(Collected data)
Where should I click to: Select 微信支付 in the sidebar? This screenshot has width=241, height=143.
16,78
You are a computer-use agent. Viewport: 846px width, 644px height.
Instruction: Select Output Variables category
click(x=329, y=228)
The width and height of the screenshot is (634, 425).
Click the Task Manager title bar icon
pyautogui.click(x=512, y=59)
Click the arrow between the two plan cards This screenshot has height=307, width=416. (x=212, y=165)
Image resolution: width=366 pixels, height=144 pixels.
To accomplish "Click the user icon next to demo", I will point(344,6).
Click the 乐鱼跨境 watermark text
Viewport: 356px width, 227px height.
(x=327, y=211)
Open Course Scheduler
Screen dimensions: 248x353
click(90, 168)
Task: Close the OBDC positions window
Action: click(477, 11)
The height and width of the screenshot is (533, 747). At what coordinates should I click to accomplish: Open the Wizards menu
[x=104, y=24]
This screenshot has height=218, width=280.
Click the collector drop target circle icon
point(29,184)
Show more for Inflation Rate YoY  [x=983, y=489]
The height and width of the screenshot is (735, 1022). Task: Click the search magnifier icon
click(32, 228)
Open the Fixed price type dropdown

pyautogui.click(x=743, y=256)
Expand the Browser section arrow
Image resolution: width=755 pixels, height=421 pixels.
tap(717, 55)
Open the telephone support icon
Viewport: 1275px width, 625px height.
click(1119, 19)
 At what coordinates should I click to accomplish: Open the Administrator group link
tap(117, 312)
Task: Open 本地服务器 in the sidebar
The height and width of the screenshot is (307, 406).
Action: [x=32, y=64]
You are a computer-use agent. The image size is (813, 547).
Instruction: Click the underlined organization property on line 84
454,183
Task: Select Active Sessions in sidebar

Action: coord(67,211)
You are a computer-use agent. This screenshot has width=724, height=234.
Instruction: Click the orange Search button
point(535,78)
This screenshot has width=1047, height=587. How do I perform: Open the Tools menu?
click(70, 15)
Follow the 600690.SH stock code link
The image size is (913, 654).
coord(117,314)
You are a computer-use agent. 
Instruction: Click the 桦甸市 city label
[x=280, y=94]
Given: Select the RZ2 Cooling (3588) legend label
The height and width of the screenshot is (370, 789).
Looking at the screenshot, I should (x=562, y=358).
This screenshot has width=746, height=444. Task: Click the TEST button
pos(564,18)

> [TRY IT] Wherever the word "computer" turns up in the records, copy out the line it is on.

> [SOLVED EXERCISE]
You are a computer-use agent. Viewport: 846px width, 644px height.
You are a computer-use agent. The image size is (813, 547).
You are a computer-use agent. This screenshot has width=724, height=234.
You are a computer-use agent. 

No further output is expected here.